- [EXERCISE OBJECTIVE]: Write out exactly the lines from the one holding "csandel@olderstrongerwisercounseling.com (491, 1310)" to the last line of the entries, both ends included and nothing else, without the pictures.

- [DATA FOR REVIEW]:
....

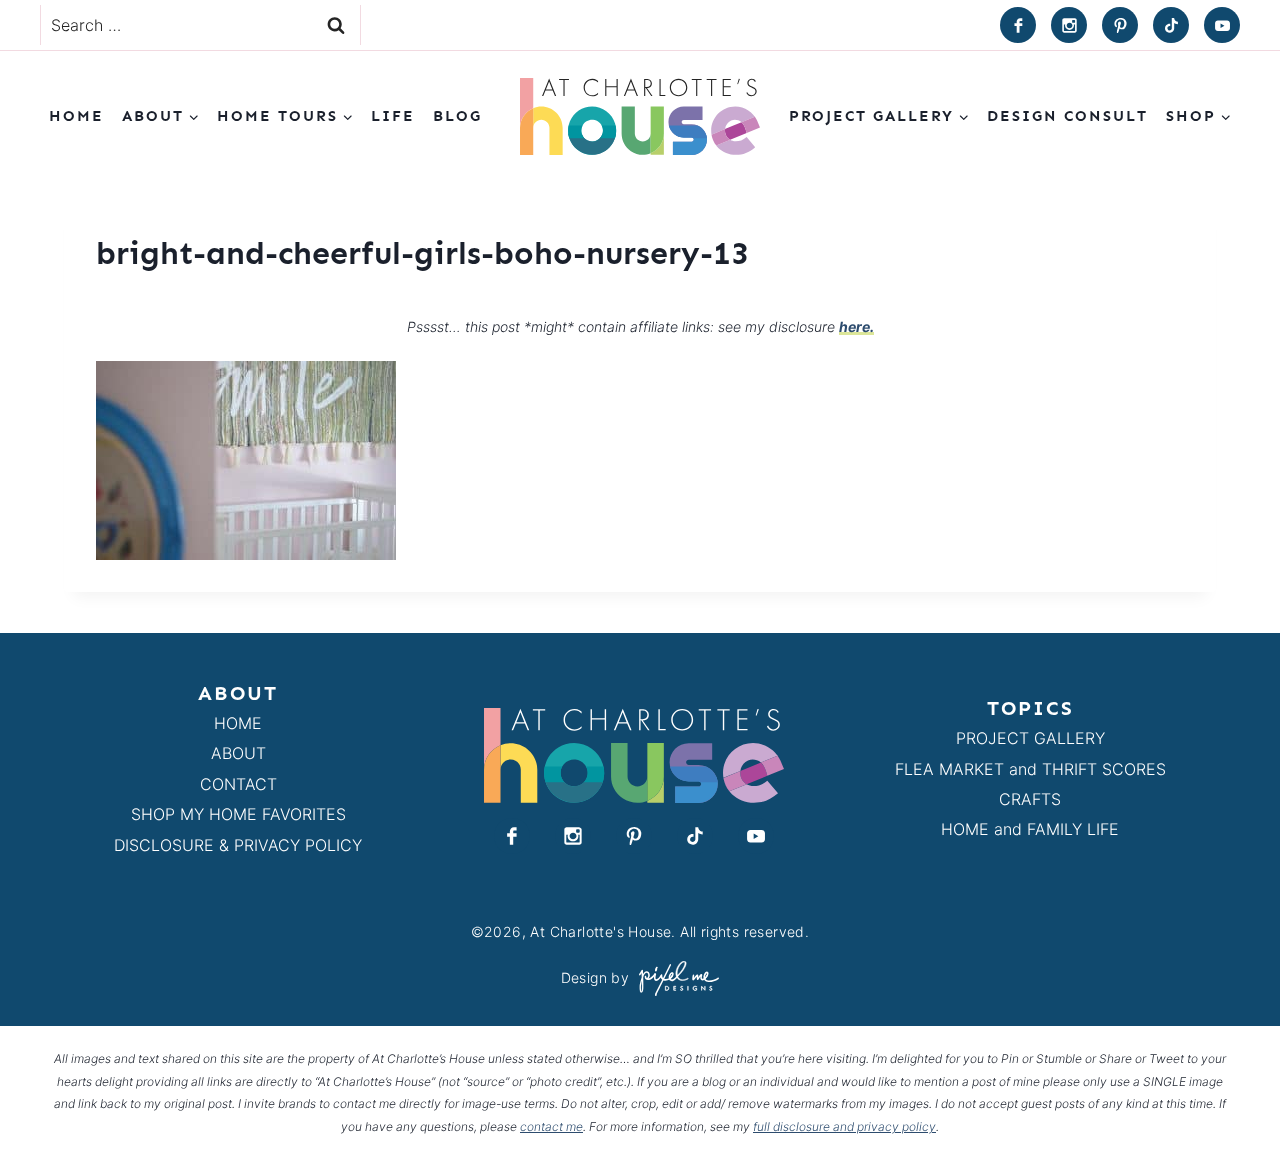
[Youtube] (1222, 25)
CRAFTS (1030, 799)
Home (76, 116)
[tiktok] (1171, 25)
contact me (551, 1126)
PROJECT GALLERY (1030, 738)
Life (393, 116)
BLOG (457, 116)
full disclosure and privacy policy (844, 1126)
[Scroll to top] (1228, 1099)
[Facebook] (1018, 25)
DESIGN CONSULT (1067, 116)
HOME (238, 723)
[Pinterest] (1120, 25)
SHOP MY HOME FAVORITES (238, 814)
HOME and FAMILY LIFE (1030, 829)
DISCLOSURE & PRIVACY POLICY (238, 845)
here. (856, 326)
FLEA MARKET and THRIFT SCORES (1030, 769)
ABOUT (238, 753)
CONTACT (238, 784)
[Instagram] (1069, 25)
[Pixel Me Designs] (674, 978)
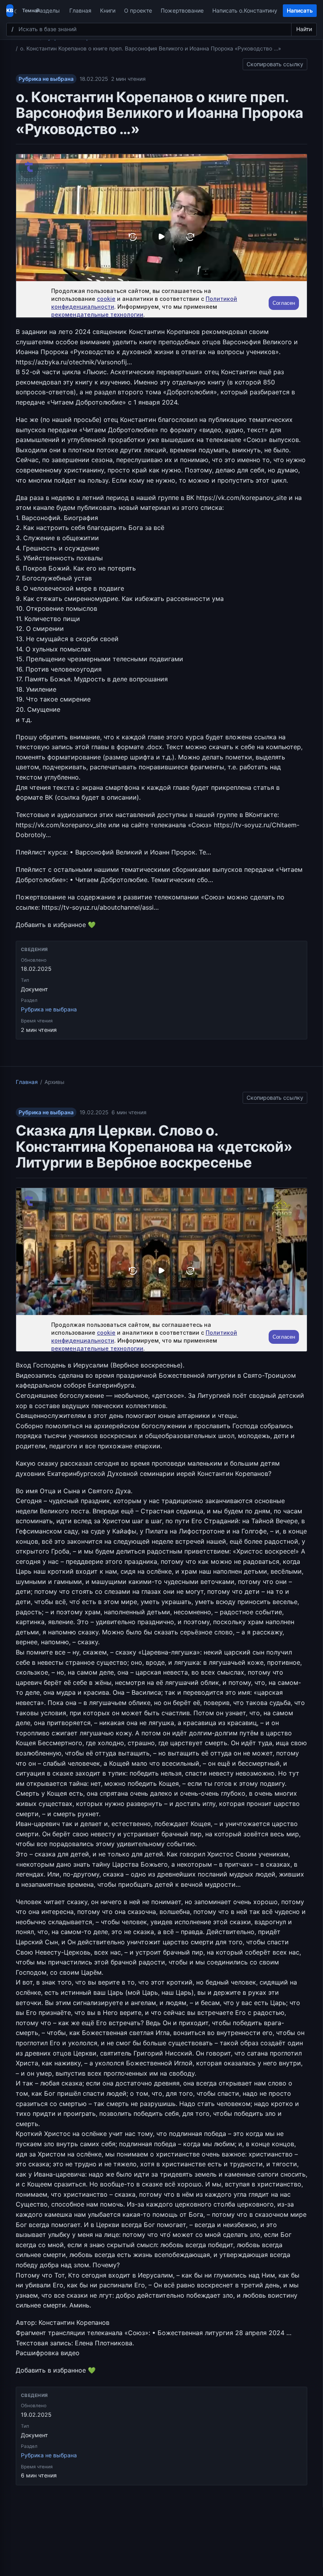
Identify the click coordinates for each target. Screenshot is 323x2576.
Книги (107, 10)
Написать (300, 10)
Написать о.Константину (244, 10)
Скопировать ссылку (275, 62)
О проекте (138, 10)
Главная (80, 10)
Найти (304, 29)
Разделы (48, 10)
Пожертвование (182, 10)
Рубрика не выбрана (46, 79)
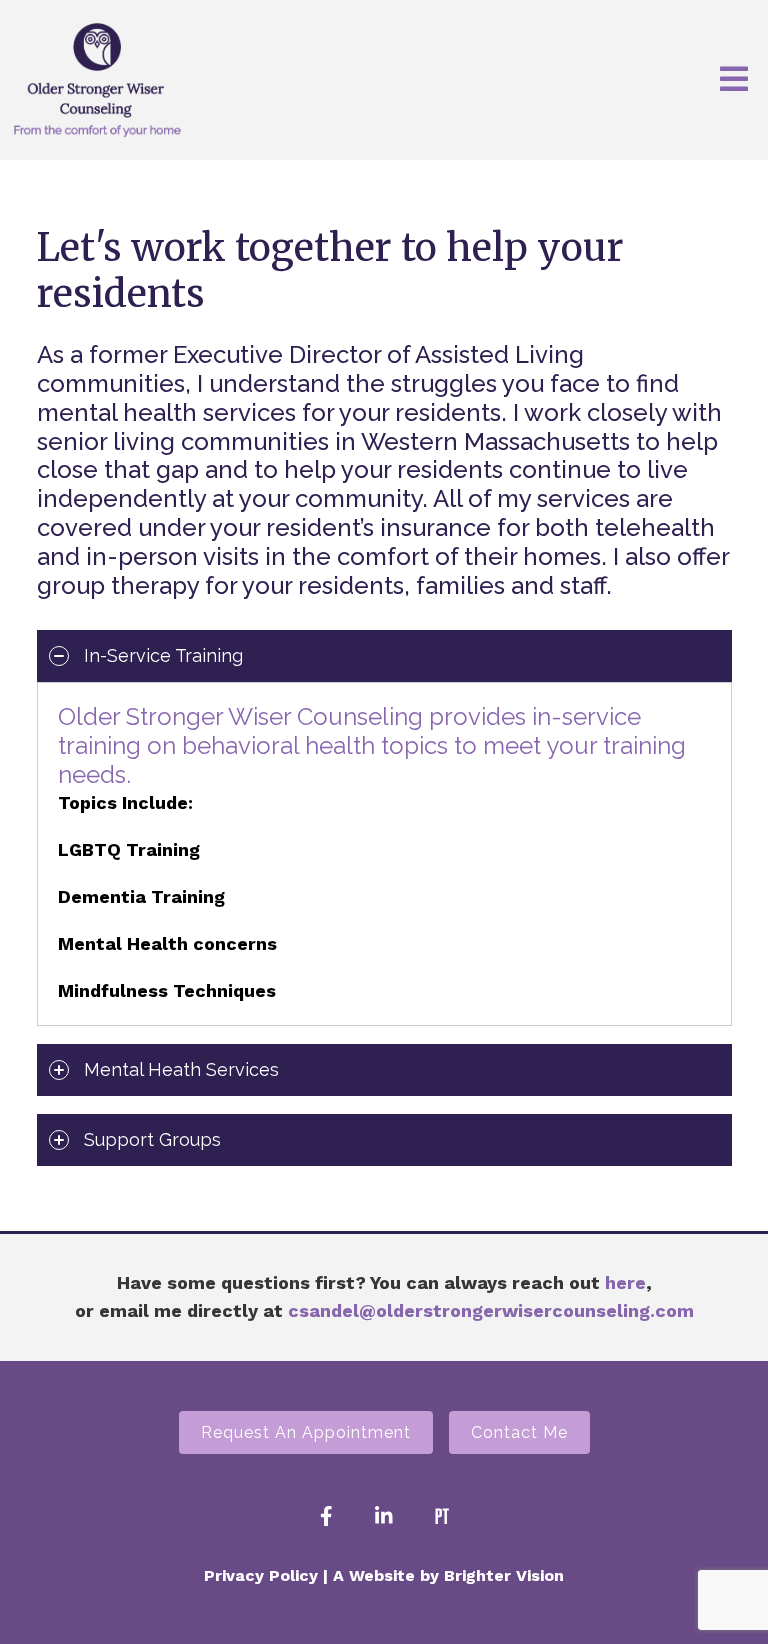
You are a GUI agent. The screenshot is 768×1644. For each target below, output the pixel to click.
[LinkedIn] (384, 1516)
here (625, 1282)
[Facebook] (326, 1516)
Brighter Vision (504, 1575)
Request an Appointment (306, 1432)
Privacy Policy (261, 1575)
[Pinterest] (442, 1516)
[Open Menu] (734, 80)
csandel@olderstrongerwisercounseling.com (491, 1310)
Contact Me (519, 1432)
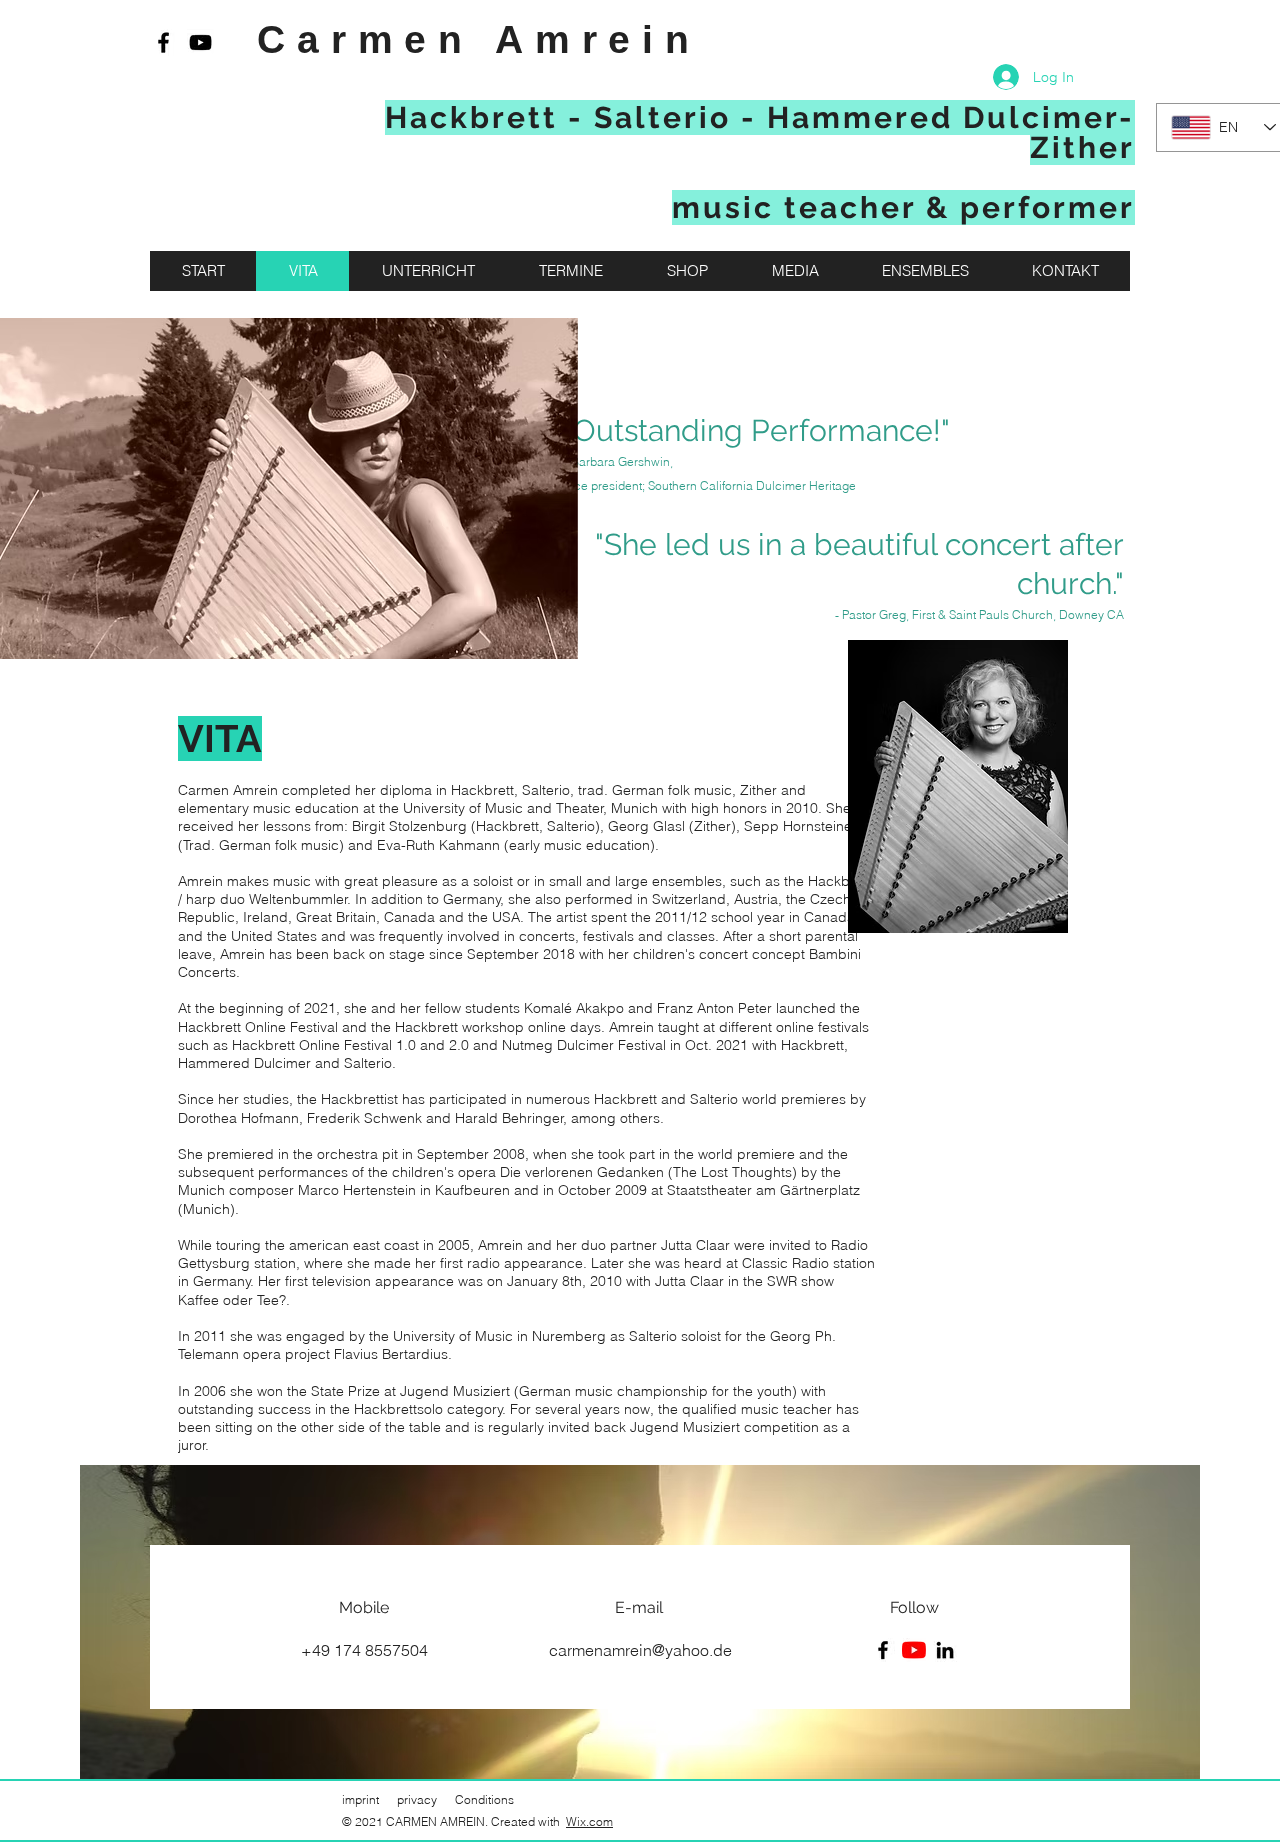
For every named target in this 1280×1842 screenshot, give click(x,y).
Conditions (484, 1799)
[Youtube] (914, 1650)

....

- [OUTPUT OF THE EXERCISE]:
csandel@olderstrongerwisercounseling.com (491, 1310)
Contact Me (519, 1432)
For every named target in this 1280×1842 screenshot, give click(x,y).
Conditions (484, 1799)
[Youtube] (914, 1650)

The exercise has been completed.